*** Begin section ***

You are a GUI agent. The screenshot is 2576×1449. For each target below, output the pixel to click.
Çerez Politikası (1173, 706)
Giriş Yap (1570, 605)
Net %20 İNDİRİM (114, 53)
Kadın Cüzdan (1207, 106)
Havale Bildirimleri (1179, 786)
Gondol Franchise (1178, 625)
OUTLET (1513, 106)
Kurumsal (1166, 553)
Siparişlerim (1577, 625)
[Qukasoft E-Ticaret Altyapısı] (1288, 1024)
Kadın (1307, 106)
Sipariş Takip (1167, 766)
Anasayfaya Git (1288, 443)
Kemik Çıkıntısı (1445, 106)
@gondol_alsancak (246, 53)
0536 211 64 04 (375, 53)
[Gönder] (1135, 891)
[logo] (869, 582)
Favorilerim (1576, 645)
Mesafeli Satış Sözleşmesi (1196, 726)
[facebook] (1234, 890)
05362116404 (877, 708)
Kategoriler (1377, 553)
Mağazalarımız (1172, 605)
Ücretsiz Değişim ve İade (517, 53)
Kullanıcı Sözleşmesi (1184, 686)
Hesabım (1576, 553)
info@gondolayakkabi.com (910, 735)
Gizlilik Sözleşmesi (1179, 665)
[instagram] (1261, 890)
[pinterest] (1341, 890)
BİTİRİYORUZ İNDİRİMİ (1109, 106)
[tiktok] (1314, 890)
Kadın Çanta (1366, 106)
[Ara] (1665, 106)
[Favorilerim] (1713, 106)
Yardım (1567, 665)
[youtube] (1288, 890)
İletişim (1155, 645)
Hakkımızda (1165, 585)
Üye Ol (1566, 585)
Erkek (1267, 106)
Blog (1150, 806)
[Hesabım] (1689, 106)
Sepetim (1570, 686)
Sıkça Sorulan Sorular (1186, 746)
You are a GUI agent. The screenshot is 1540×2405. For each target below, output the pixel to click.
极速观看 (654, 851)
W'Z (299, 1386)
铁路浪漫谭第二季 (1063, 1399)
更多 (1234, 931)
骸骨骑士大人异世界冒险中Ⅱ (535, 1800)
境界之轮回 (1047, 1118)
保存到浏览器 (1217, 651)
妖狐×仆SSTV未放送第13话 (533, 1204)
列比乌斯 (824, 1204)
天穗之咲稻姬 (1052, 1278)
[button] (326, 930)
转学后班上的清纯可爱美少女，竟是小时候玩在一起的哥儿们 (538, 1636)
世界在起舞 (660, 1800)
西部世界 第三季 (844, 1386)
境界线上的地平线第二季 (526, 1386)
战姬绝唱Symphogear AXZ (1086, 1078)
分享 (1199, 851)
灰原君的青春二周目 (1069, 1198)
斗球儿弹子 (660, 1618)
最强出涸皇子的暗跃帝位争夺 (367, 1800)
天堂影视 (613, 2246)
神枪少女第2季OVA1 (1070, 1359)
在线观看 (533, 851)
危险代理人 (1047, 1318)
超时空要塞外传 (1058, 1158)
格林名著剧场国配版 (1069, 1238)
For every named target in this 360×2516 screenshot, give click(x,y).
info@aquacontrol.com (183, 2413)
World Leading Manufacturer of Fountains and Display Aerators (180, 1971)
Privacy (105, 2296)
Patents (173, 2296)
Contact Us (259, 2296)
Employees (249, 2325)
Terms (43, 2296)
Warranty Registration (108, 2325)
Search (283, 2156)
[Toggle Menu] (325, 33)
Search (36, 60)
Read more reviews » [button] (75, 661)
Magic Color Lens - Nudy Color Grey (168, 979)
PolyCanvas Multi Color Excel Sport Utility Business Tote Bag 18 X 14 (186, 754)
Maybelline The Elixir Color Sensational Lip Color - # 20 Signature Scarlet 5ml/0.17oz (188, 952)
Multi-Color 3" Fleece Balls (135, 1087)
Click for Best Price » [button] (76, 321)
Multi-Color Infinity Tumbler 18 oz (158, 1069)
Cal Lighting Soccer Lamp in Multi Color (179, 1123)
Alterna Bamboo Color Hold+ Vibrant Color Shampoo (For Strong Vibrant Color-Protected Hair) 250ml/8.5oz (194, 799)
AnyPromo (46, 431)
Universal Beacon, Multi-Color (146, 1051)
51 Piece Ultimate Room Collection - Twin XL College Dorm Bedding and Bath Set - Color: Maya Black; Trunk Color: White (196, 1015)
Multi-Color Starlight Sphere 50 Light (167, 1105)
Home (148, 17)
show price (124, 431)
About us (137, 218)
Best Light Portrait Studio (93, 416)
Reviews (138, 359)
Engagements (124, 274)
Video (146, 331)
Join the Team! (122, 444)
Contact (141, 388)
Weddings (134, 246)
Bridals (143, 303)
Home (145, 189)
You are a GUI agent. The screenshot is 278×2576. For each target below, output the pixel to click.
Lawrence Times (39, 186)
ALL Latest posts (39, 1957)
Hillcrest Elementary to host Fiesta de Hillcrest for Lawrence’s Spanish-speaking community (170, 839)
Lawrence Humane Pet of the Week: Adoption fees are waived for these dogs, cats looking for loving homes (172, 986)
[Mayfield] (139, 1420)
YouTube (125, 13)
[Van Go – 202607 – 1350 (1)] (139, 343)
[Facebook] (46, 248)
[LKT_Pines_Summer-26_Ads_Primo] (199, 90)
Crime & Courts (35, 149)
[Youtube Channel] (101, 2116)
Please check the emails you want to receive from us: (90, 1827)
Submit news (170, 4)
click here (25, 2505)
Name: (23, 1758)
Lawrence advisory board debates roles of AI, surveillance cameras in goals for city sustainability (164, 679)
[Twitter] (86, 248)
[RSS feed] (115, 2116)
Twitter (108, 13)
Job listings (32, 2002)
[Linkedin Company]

*** End section ***

What to work on:
Copy the stretch of the records above that runs from the line with "Mağazalarımız (1172, 605)" through the line with "[Ara] (1665, 106)". Both end lines belong in the copy, and nothing else does.

Task answer:
Mağazalarımız (1172, 605)
Ücretsiz Değişim ve İade (517, 53)
Kullanıcı Sözleşmesi (1184, 686)
Hesabım (1576, 553)
info@gondolayakkabi.com (910, 735)
Gizlilik Sözleşmesi (1179, 665)
[instagram] (1261, 890)
[pinterest] (1341, 890)
BİTİRİYORUZ İNDİRİMİ (1109, 106)
[tiktok] (1314, 890)
Kadın Çanta (1366, 106)
[Ara] (1665, 106)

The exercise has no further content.